O Parlamento francês classificou, na última quinta-feira, a escravidão e o tráfico negreiro como crimes contra a humanidade. O presidente Jacques Chirac já defendia essa tese desde 1994.
O projeto coordenado por Diène tem como objetivo possibilitar a reparação histórico-científica para os africanos. Ele tem como mandato pesquisar arquivos históricos sobre o tráfico negreiro, torná-los acessíveis para acadêmicos e mobilizar a comunidade internacional no sentido de determinar as circunstâncias, as causas e as modalidades do comércio de escravos africanos.
Seu objetivo é o de "colocar em todos os livros de história do mundo" o resultado dessas pesquisas objetivas, aprofundadas e cientificamente enquadradas. "A reparação histórica também é fundamental", afirmou Diène.
Afinal, não se pode falar de indenização financeira sem que haja um dossiê de acusação claro e bem estruturado, que só pode ser feito após o esclarecimento de todos os fatores envolvidos no fenômeno da escravidão. Sem ele, as questões levantadas acima jamais poderão ser respondidas.
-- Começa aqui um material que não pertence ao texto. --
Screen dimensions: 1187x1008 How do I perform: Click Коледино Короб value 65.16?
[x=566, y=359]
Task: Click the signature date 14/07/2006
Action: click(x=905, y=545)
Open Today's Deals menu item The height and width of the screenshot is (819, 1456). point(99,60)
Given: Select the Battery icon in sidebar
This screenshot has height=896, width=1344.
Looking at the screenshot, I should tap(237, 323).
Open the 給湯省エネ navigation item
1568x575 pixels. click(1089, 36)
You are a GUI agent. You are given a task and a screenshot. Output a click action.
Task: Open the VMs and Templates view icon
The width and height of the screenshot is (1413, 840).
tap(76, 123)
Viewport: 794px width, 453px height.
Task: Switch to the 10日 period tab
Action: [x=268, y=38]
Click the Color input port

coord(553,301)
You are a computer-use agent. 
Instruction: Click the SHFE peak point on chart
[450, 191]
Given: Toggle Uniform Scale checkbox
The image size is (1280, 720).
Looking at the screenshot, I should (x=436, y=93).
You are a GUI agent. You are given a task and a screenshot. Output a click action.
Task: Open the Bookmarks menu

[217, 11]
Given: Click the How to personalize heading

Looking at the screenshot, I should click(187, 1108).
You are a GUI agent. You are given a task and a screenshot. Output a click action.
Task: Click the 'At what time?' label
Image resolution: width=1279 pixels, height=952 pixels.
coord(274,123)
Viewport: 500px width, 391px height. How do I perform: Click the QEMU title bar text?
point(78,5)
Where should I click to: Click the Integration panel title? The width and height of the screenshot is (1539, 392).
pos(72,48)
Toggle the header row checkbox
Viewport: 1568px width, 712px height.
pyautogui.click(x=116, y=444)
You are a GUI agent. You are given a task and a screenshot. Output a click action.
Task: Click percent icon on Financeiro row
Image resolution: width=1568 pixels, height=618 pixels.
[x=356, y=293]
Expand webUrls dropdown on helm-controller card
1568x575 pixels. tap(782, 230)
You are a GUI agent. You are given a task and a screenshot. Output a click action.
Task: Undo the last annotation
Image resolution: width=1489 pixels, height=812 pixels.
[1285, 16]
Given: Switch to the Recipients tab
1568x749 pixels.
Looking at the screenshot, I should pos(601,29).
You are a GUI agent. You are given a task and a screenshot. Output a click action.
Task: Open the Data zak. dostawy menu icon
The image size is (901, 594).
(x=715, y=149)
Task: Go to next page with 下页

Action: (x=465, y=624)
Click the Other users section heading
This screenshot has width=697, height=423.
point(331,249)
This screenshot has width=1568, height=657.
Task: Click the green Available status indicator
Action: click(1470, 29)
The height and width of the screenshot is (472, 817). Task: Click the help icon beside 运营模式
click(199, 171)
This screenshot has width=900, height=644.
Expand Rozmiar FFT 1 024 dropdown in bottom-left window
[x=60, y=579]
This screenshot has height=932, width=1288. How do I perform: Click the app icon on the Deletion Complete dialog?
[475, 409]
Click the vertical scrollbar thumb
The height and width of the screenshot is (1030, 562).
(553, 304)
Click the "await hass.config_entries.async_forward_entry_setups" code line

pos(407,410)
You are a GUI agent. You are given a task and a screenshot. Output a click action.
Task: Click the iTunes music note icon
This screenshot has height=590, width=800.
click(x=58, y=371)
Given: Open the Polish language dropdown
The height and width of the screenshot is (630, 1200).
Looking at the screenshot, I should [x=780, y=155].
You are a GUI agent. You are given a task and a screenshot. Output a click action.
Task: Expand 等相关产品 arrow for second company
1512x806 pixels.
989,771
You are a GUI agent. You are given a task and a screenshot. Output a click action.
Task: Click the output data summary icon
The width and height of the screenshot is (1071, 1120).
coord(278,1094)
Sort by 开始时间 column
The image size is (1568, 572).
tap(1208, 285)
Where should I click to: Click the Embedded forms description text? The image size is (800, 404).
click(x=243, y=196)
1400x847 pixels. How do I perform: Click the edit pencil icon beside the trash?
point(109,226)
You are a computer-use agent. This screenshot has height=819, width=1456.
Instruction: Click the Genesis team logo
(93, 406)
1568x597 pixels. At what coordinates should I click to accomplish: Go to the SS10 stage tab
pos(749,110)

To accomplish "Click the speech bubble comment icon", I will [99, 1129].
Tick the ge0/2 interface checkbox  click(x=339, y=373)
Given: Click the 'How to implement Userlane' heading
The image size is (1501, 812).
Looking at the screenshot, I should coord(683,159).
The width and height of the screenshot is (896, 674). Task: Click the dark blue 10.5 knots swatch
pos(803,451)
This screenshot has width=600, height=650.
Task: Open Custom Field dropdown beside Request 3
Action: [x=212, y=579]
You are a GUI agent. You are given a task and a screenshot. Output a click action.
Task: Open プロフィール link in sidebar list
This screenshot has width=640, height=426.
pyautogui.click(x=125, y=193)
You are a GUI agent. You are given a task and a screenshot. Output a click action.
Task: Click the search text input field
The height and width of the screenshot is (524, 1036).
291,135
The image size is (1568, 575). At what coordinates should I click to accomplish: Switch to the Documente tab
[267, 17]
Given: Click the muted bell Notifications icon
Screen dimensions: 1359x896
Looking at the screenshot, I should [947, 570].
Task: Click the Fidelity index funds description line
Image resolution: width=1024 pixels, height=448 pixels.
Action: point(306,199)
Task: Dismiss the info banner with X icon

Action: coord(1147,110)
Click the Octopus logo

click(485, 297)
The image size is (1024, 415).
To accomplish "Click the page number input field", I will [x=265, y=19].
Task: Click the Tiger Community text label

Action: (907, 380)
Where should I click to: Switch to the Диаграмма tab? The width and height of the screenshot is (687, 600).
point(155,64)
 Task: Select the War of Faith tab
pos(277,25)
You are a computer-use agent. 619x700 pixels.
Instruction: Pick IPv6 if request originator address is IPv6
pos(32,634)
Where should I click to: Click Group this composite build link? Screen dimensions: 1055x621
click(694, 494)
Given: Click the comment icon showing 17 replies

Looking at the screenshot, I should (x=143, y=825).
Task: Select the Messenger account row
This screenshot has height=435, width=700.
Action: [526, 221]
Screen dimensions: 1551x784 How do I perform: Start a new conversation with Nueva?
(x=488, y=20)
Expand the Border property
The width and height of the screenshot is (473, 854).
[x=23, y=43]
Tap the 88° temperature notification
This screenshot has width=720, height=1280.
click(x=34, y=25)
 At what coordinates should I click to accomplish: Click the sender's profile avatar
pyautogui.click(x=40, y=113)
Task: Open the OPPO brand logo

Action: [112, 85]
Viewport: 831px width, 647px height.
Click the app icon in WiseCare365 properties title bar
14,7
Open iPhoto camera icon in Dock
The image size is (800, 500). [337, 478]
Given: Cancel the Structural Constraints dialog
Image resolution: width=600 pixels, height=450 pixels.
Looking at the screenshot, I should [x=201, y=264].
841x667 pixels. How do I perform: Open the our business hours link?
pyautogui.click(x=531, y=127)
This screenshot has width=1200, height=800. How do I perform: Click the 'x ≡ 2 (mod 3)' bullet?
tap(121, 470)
"Não podemos determinar o valor de uma eventual reparação financeira nem quem teria direito a ela antes que as pesquisas históricas e científicas para estabelecer o que realmente aconteceu durante os séculos de tráfico negreiro estejam terminadas. Esse trabalho, pelo qual sou responsável, ainda vai demorar no mínimo cinco anos", explicou Diène.

Objeto de discórdia
Contudo, mesmo que todos os fatos sejam esclarecidos apesar da dificuldade em encontrar documentos sobre uma prática que teve início há séculos, o pagamento de indenização a Estados africanos e asiáticos ainda será objeto de discórdia.
"A escravidão foi terrível, mas os EUA pagaram por ela e purgaram seus pecados durante a Guerra da Secessão (1861-1865), um conflito que causou mais de 600 mil mortes e pôs fim à escravidão há 135 anos", disse Robert W. Tracinski, editorialista da publicação "Capitalism Magazine".
Além disso, alguns historiadores aventam a tese de que os escravos africanos eram vendidos aos brancos por líderes de tribos rivais. Sendo assim, os países africanos não teriam direito à reparação financeira, pois teriam participado do tráfico negreiro.
"É verdade que uma parte da responsabilidade recai sobre os sistemas feudais africanos, pois a escravidão tradicional sempre existiu no continente. Entretanto trata-se de uma culpa secundária. Os africanos foram cúmplices, não agentes desse crime. O tráfico negreiro foi criado e implantado pelos brancos europeus. Quem foi responsável pelos horrores do Holocausto, os nazistas ou os poucos judeus que colaboraram com eles?", sustentou Diène.
Para ele, uma das formas mais importantes de reparação passa pelo reconhecimento internacional de que o tráfico negreiro é uma das principais causas do subdesenvolvimento da África, pois "os cerca de 100 milhões de pessoas que foram retiradas do continente eram fortes e saudáveis, o que desestruturou totalmente os países em que viviam e minou sua capacidade produtiva".
Ora, para a África, ante a complexidade prática da causa defendida por aqueles que exigem indenização financeira, talvez o perdão da dívida externa dos países africanos seja uma forma de reparação que, além de moral, é factível. Falta ainda pensar no que pode ser feito para compensar os erros cometidos por potências coloniais na Ásia.
Isso se o túnel do tempo não nos remeter à Grécia antiga, pois os moradores da ilha de Melos, baseados nos relatos de Tucídides sobre a Guerra do Peloponeso, poderiam exigir de Atenas reparação financeira por terem sido vítimas do que chamamos hoje de crimes contra a humanidade.